** Opening Record set block **

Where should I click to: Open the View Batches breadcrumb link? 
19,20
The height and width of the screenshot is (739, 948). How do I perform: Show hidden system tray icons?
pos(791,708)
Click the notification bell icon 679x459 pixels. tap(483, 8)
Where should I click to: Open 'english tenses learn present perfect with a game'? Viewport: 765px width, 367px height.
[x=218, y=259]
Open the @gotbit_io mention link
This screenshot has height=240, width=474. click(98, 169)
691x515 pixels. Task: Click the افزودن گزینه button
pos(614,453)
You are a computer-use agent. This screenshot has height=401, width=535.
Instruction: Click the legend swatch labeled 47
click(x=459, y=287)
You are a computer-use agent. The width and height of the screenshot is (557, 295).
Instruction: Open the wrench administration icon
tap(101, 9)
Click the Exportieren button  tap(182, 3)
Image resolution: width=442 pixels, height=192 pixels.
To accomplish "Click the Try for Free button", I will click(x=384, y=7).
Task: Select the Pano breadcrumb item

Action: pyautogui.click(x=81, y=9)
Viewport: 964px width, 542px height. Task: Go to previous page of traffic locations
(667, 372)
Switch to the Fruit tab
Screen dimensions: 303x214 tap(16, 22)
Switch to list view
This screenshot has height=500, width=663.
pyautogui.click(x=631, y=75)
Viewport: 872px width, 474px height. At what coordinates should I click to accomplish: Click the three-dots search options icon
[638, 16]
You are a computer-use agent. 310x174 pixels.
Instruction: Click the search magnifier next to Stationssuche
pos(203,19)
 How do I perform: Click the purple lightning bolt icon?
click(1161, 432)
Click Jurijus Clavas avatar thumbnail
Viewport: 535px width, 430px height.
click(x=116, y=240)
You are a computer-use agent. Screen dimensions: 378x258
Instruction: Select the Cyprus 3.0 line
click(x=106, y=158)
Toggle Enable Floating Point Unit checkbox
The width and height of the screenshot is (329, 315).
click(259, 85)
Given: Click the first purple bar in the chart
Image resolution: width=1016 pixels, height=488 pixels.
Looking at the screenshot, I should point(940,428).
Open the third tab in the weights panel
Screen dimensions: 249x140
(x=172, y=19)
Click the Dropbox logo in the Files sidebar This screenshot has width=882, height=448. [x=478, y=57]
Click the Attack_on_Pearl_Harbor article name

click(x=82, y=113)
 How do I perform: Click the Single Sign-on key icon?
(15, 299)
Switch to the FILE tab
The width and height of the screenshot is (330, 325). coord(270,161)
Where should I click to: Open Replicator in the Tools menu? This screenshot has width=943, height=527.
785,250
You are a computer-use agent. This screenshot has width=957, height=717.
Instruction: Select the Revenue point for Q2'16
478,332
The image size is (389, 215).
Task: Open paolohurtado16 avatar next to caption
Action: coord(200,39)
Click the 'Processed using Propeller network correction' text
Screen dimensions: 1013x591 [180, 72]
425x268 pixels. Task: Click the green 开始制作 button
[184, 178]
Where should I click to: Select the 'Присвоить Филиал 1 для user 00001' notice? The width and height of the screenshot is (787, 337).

** Closing Record set block **

• [Problem statement]: The entries are to be duplicated exactly, with nothing changed.

• [Reply to the task]:
Where should I click to: Open the View Batches breadcrumb link? 
19,20
The height and width of the screenshot is (739, 948). How do I perform: Show hidden system tray icons?
pos(791,708)
Click the notification bell icon 679x459 pixels. tap(483, 8)
Where should I click to: Open 'english tenses learn present perfect with a game'? Viewport: 765px width, 367px height.
[x=218, y=259]
Open the @gotbit_io mention link
This screenshot has height=240, width=474. click(98, 169)
691x515 pixels. Task: Click the افزودن گزینه button
pos(614,453)
You are a computer-use agent. This screenshot has height=401, width=535.
Instruction: Click the legend swatch labeled 47
click(x=459, y=287)
You are a computer-use agent. The width and height of the screenshot is (557, 295).
Instruction: Open the wrench administration icon
tap(101, 9)
Click the Exportieren button  tap(182, 3)
Image resolution: width=442 pixels, height=192 pixels.
To accomplish "Click the Try for Free button", I will click(x=384, y=7).
Task: Select the Pano breadcrumb item

Action: pyautogui.click(x=81, y=9)
Viewport: 964px width, 542px height. Task: Go to previous page of traffic locations
(667, 372)
Switch to the Fruit tab
Screen dimensions: 303x214 tap(16, 22)
Switch to list view
This screenshot has height=500, width=663.
pyautogui.click(x=631, y=75)
Viewport: 872px width, 474px height. At what coordinates should I click to accomplish: Click the three-dots search options icon
[638, 16]
You are a computer-use agent. 310x174 pixels.
Instruction: Click the search magnifier next to Stationssuche
pos(203,19)
 How do I perform: Click the purple lightning bolt icon?
click(1161, 432)
Click Jurijus Clavas avatar thumbnail
Viewport: 535px width, 430px height.
click(x=116, y=240)
You are a computer-use agent. Screen dimensions: 378x258
Instruction: Select the Cyprus 3.0 line
click(x=106, y=158)
Toggle Enable Floating Point Unit checkbox
The width and height of the screenshot is (329, 315).
click(259, 85)
Given: Click the first purple bar in the chart
Image resolution: width=1016 pixels, height=488 pixels.
Looking at the screenshot, I should point(940,428).
Open the third tab in the weights panel
Screen dimensions: 249x140
(x=172, y=19)
Click the Dropbox logo in the Files sidebar This screenshot has width=882, height=448. [x=478, y=57]
Click the Attack_on_Pearl_Harbor article name

click(x=82, y=113)
 How do I perform: Click the Single Sign-on key icon?
(15, 299)
Switch to the FILE tab
The width and height of the screenshot is (330, 325). coord(270,161)
Where should I click to: Open Replicator in the Tools menu? This screenshot has width=943, height=527.
785,250
You are a computer-use agent. This screenshot has width=957, height=717.
Instruction: Select the Revenue point for Q2'16
478,332
The image size is (389, 215).
Task: Open paolohurtado16 avatar next to caption
Action: coord(200,39)
Click the 'Processed using Propeller network correction' text
Screen dimensions: 1013x591 [180, 72]
425x268 pixels. Task: Click the green 开始制作 button
[184, 178]
Where should I click to: Select the 'Присвоить Филиал 1 для user 00001' notice? The width and height of the screenshot is (787, 337).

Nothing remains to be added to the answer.